The rate rose to 6.95% from 6.86% last week, mortgage buyer Freddie Mac said Wednesday. A year ago, the rate averaged 6.81%.
The uptick follows a four-week pullback in the average rate, which has mostly hovered around 7% this year.
When rates rise they can add hundreds of dollars a month in costs for borrowers. The elevated mortgage rates have been a major drag on home sales, which remain in a three-year slump.
Borrowing costs on 15-year fixed-rate mortgages, popular with homeowners refinancing their home loans, also rose this week, pushing the average rate to 6.25% from 6.16% last week. A year ago, it averaged 6.24%, Freddie Mac said.
Mortgage rates are influenced by several factors, including how the bond market reacts to the Federal Reserve’s interest rate policy and the moves in the 10-year Treasury yield, which lenders use as a guide to pricing home loans.
The yield, which topped 4.7% in late April, has been generally declining since then on hopes that inflation is slowing enough to get the Fed to lower its main interest rate from the highest level in more than two decades.
Fed officials have said that inflation has moved closer to the Fed’s target level of 2% in recent months and signaled that they expect to cut the central bank’s benchmark rate once this year.
Until the Fed begins lowering its short-term rate, long-term mortgage rates are unlikely to budge from where they are now.

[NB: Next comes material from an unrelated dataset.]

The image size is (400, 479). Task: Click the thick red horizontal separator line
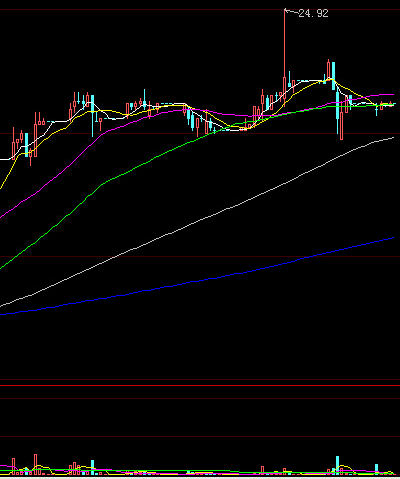point(200,386)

Economists are forecasting that mortgage rates will ease modestly by the end of this year, though most projections call for the average rate on a 30-year home loan to remain above 6%. That’s still double what the average rate was just three years ago.
“We are still expecting rates to moderately decrease in the second half of the year and given additional inventory, price growth should temper, boding well for interested homebuyers,” said Sam Khater, Freddie Mac’s chief economist.
The elevated mortgage rates and record-high home prices discouraged many would-be homebuyers this spring, traditionally the busiest period of the year for the housing market.
Sales of previously occupied U.S. homes fell in May for the third month in a row, and indications are that June saw a pullback as well.